Problem description: Look through the records, and whenever a line includes the word "section", copy it.

The records:
· · · · · · ·

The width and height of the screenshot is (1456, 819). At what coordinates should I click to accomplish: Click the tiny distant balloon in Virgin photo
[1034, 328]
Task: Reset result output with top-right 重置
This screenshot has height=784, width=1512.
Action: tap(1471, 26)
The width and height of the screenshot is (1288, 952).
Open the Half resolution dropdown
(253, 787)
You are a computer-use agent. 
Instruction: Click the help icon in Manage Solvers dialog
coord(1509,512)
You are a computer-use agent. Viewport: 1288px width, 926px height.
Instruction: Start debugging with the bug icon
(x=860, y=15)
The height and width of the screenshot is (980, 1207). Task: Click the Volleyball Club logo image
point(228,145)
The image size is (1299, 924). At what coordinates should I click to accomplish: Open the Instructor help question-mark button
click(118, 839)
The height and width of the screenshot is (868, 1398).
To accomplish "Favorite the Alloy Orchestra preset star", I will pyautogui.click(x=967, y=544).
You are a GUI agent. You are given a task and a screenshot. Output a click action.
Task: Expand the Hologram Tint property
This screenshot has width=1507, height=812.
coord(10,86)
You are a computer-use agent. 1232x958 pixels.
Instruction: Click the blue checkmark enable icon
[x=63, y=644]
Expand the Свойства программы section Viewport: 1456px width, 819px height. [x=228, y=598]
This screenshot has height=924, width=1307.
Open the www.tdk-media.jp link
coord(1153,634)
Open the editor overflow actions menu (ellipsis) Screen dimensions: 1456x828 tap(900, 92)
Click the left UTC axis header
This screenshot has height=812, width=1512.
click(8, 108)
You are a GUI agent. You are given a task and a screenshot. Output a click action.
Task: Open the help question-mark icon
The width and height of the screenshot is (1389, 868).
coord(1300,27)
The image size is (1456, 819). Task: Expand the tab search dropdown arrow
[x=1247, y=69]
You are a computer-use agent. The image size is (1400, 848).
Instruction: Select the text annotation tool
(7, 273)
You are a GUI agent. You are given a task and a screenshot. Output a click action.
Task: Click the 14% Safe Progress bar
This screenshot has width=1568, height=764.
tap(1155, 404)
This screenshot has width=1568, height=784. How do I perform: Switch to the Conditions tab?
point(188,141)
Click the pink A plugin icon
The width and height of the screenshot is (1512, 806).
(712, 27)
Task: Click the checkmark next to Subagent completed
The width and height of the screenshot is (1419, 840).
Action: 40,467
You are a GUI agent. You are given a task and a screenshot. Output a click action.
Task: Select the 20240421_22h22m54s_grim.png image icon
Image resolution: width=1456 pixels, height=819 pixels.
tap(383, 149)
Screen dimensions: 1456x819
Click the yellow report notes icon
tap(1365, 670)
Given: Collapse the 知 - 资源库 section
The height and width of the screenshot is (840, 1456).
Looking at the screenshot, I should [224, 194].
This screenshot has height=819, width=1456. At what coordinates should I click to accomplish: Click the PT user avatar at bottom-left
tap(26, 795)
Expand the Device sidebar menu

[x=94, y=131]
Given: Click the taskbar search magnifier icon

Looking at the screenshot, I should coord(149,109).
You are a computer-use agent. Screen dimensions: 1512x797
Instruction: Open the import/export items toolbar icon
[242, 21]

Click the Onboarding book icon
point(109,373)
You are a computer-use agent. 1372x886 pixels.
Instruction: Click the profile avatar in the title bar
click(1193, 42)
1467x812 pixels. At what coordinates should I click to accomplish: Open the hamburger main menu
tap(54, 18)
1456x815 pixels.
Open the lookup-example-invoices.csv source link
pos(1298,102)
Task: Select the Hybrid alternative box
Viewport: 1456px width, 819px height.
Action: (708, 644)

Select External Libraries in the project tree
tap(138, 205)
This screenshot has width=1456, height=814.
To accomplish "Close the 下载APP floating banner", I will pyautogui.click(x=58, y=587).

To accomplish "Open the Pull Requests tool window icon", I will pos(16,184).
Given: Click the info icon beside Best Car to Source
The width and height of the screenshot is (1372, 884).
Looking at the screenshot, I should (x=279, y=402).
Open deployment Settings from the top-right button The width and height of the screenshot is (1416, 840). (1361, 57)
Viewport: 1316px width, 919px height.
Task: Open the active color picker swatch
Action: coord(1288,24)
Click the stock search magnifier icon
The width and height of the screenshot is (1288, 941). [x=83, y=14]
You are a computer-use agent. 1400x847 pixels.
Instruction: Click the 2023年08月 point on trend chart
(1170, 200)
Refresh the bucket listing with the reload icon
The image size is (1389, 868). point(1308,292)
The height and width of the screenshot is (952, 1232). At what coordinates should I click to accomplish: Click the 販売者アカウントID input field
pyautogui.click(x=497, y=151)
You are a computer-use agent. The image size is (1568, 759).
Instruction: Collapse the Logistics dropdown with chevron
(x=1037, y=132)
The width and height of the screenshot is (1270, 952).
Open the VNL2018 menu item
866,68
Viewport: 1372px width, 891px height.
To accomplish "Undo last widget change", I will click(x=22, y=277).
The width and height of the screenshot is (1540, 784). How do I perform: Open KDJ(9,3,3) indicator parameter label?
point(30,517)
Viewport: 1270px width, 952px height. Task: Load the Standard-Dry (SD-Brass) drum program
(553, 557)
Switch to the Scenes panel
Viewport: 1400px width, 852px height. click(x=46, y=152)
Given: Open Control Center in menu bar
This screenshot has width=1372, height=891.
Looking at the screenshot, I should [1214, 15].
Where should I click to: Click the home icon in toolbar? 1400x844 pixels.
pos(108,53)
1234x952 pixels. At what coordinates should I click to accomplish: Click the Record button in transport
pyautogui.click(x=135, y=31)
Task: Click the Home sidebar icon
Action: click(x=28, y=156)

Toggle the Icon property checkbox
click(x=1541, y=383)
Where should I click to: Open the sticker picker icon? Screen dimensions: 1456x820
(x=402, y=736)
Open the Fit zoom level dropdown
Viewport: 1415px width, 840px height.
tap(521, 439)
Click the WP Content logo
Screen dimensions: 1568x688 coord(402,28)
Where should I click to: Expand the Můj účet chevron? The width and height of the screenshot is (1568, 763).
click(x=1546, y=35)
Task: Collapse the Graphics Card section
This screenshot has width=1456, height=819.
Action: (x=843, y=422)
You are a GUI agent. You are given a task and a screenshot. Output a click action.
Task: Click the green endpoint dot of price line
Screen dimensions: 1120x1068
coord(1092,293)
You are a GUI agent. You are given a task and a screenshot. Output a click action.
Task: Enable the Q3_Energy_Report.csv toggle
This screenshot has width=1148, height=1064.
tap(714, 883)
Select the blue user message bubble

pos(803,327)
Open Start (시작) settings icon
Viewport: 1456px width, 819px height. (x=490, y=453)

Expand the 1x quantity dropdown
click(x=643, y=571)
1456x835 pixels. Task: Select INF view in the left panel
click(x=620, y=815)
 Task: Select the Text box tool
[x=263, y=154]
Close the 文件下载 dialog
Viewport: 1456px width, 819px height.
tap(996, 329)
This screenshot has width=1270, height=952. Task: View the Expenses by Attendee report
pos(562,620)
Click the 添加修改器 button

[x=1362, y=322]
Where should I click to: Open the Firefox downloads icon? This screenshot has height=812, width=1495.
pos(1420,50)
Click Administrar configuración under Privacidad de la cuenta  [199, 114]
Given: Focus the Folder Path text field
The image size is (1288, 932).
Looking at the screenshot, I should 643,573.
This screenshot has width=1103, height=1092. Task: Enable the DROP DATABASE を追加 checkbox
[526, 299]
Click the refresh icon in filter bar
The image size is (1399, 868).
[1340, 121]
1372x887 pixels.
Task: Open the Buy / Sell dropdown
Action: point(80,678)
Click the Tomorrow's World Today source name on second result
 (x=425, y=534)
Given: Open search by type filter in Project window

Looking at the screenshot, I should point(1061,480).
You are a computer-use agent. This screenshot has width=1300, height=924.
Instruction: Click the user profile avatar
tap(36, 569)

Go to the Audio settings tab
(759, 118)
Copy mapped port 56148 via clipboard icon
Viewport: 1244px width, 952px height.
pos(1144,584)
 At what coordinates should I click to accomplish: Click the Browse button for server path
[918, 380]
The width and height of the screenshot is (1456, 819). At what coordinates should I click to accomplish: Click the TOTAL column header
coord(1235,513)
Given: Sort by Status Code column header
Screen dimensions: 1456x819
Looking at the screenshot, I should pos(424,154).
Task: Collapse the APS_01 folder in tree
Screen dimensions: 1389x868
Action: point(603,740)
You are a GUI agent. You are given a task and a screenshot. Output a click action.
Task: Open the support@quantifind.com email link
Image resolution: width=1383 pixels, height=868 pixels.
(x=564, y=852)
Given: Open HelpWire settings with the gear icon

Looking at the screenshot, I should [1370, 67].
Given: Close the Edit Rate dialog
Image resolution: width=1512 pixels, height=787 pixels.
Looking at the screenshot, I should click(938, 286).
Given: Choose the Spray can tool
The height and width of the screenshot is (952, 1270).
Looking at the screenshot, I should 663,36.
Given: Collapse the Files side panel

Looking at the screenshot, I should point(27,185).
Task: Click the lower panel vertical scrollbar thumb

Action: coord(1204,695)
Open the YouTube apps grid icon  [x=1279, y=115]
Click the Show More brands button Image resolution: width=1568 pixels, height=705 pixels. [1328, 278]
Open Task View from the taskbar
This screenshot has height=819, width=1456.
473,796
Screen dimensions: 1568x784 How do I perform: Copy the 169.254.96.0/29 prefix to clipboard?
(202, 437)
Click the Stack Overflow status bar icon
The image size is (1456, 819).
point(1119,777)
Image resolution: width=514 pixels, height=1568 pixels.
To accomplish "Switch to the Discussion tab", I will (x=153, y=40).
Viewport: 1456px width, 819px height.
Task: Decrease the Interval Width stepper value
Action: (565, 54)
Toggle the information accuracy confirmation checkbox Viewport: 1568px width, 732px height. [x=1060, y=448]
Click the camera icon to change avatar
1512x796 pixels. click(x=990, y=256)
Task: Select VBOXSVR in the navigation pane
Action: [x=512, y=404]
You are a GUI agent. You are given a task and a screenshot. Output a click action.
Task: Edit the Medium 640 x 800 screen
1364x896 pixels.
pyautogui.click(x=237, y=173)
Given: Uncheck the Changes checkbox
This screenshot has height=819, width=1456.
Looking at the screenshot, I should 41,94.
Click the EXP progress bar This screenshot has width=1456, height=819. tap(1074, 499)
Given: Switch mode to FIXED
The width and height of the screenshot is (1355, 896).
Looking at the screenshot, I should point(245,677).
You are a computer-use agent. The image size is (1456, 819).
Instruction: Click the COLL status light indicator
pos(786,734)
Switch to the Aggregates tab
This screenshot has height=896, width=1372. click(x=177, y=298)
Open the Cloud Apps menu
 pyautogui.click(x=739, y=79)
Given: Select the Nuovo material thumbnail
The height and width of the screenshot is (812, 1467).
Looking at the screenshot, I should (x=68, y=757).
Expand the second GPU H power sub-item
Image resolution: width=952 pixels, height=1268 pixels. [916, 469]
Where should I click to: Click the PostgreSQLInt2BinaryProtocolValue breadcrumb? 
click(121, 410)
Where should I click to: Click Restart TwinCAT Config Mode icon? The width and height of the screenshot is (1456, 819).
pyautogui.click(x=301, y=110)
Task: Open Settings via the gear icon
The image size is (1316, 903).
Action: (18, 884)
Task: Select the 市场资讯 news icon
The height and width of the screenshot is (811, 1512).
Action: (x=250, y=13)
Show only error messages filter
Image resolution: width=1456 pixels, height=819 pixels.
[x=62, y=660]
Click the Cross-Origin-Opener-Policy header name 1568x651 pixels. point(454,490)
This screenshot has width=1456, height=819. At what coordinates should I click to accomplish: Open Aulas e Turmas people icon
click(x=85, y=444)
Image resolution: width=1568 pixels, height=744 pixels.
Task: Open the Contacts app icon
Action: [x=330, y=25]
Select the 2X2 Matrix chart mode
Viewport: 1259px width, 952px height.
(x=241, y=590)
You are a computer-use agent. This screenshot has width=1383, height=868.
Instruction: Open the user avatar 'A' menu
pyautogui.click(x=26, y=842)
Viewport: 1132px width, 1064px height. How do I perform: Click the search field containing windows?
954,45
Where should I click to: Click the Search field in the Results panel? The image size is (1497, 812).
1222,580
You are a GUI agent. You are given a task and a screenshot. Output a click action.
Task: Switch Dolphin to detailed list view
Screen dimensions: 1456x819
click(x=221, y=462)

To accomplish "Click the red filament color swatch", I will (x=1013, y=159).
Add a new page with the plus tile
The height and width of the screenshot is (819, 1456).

· · · · · · ·

Solution:
Expand the Свойства программы section Viewport: 1456px width, 819px height. [x=228, y=598]
Given: Collapse the 知 - 资源库 section
Task: Collapse the Graphics Card section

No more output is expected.